While none can question the Supreme Court as to when it would deliver the verdict, the fact is that everyone is waiting for the same with bated breath. If the order of the trial court were to be upheld it would mean Sasikala and the rest would have spend four years in jail.

Also read: Will the disproportionate assets case stand in the way of Sasikala's rise?

The Supreme Court had reserved its order in the case on June 7. The Bench comprising Justices PC Ghosh and Amitava Roy, however, did not make it clear when they would deliver the verdict. Legal experts say that there is no time frame to deliver the verdict. Convention, on the other hand, demands that it be done soon and before the judge retires.

The verdict will have a big bearing on Tamil Nadu politics. If the trial court's verdict is upheld then it would be closed curtains for Sasikala for another four years at least.

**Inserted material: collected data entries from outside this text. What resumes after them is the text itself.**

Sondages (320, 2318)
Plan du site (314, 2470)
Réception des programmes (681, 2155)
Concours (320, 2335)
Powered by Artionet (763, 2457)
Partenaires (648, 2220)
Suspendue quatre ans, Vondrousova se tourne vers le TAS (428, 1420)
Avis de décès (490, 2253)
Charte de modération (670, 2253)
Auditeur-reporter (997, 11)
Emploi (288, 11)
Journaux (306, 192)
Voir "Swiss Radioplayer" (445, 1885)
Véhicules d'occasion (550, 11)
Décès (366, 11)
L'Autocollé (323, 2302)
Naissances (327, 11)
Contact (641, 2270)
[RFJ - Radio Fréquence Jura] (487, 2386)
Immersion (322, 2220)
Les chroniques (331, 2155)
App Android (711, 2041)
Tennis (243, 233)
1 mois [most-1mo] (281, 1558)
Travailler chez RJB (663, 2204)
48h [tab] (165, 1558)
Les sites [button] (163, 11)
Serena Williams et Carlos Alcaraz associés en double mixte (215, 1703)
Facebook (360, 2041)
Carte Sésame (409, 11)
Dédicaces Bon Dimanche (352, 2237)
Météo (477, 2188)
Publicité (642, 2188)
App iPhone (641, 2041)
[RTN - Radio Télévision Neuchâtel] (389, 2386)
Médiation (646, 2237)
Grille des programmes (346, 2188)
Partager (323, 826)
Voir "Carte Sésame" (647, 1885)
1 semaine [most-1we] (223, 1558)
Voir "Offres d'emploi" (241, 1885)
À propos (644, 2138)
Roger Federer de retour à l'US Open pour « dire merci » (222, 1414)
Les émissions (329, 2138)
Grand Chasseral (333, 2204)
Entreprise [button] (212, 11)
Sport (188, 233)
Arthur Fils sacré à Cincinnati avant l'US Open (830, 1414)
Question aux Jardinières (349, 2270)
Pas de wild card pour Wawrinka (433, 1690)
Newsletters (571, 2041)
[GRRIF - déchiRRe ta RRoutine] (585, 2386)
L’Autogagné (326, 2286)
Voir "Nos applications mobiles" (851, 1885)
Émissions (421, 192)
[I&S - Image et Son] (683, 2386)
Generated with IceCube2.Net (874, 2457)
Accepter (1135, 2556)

But if she is cleared by the Supreme Court then nothing will stop her from taking complete charge.

Karnataka, the appellant state had argued that the High Court had erred in reversing the trial court's verdict. Karnataka also pointed out that the error was so apparent that even Jayalalithaa's advocates only commented on the conclusive paragraph of the judgment without going into the reasons.

The Supreme Court while pronouncing its verdict would have to reason it out with merits. The court will have to conclude whether these persons were involved in a conspiracy to amass wealth disproportionate to their known source of income.

OneIndia News

Please Wait while comments are loading...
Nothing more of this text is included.